REQUIRED WORK
From the blog post below on Condoleezza Rice's remarks about Iran, return everything from "War, Science, and" down to "get blurrier every day?", copied word for word.

Doug's Darkworld

War, Science, and Philosophy in a Fractured World.

Iran “biggest threat” to Middle East… Does the line between propaganda, realpolitiks, and alternate realities get blurrier every day?

with 7 comments

smedley_butler.jpeg

“I spent 33 years in the Marines. Most of my time being a high-class muscle man for Big Business, for Wall Street and the bankers. In short, I was a racketeer for capitalism.”

Smedley Butler (1881-1940) USMC Major General

Condoleezza Rice is touring the various military dictatorships and medieval theocracies that the USA likes to call its allies in the Middle East saying things that must require botox on steroids to say with a straight face. I know that foreign policy has always been a game of lies and misrepresentation, but still, Bush’s foreign policy often seems so disconnected from reality that I have to wonder. I mean, I can understand why Americans who have no knowledge of the history and the current state of affairs in the world fall for this stuff, but what scares me is that the Bush administration comes across as actually believing the lies they are spreading around.

A lying cynical hypocritical administration would be fine if they ultimately had the best interests of America at heart, or a reasonable facsimile thereof. But an administration that believes its own propaganda and is working for the best interests of the oil companies, the arms industry, fundamentalist supporters, and the state of Israel scares me to no end. We’ve always had no shortage of hypocrisy and hubris in our foreign policy, from the Monroe Doctrine onward. Still, I keep thinking it’s gotten worse in recent years, and less focused on what’s good for America as a whole. Especially disconcerting is the seeming disconnect between what we have done and the results that could be and were predicted.

On the top of the list is Rice’s bizarre claim that “I think if there is a destabilisation of the region, that can be laid at the feet of an Iranian regime,…” Um, she has to be aware that it is Israel and the USA that have constantly waged war on nations in the region, it is the USA and Israel that have invaded and occupy large swaths of territory in the Middle East, it is the USA that props up and arms some of the world’s most repressive backward regimes and military dictatorships in the Middle East? Doesn’t she?

Iran didn’t propel Iraq to the number two spot on the failed states index, the USA did that all by itself. Iran hasn’t waged non-stop war on Lebanon for decades, or occupied Arab lands for decades, that’s Israel. It’s the USA who keeps a military dictatorship in power in Egypt, it’s the USA that arms and keeps in power the medieval theocracy in Saudi Arabia, easily one of the world’s least democratic countries. Hell, Saudi Arabia didn’t even outlaw slavery until the 1960s, and as far as anyone can tell the practice still continues there in all but name. Yeah, they’re a “moderate” Arab state?

What troubles me most about all of this isn’t really the nuts and bolts. Promoting terror and war while claiming to be for peace is standard realpolitik, all nations do that, it’s pretty much their stock in trade. I mean, most governments are little more than armed gangs, they don’t stay in power by playing nice. And the USA government is the most heavily armed gang the world has ever seen, obviously peace and love takes a back seat to our military and economic concerns. No, what troubles me most is the idea that the US government actually thinks it has the power to reshape the Middle East in its own image, as exemplified by this Rice quote…”There isn’t a doubt, I think, that Iran constitutes the single most important, single-country challenge to… US interests in the Middle East and to the kind of Middle East that we want to see.”

INFORMATION SHOWN

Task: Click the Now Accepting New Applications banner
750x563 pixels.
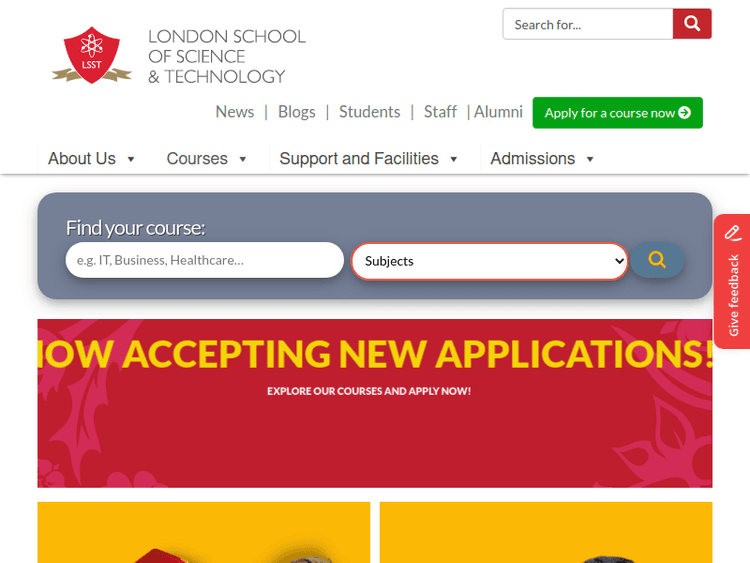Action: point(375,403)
...
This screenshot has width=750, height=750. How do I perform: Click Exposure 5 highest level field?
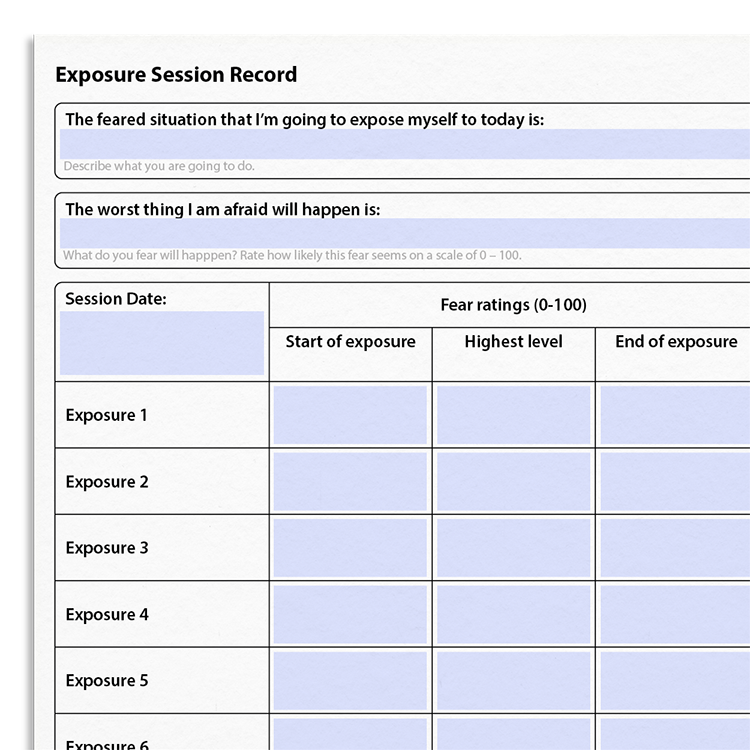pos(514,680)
---
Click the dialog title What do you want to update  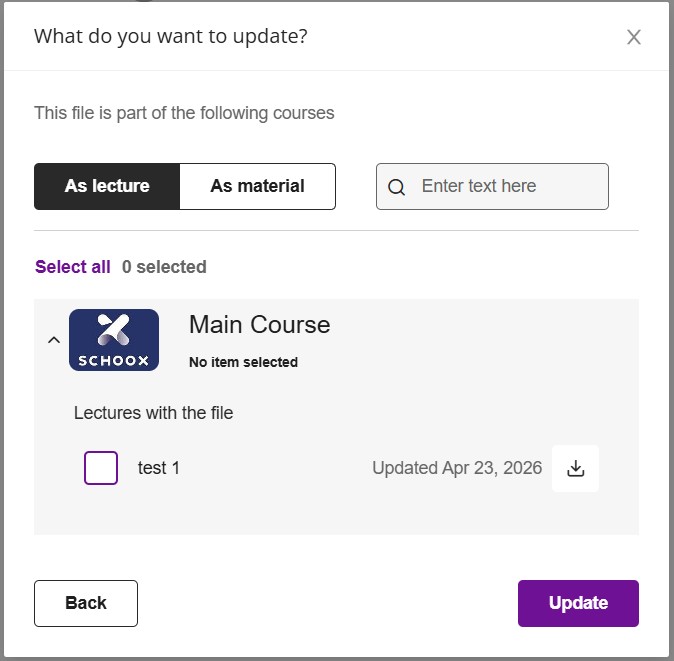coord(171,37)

CORRECT OUTPUT
War, Science, and Philosophy in a Fractured World.

Iran “biggest threat” to Middle East… Does the line between propaganda, realpolitiks, and alternate realities get blurrier every day?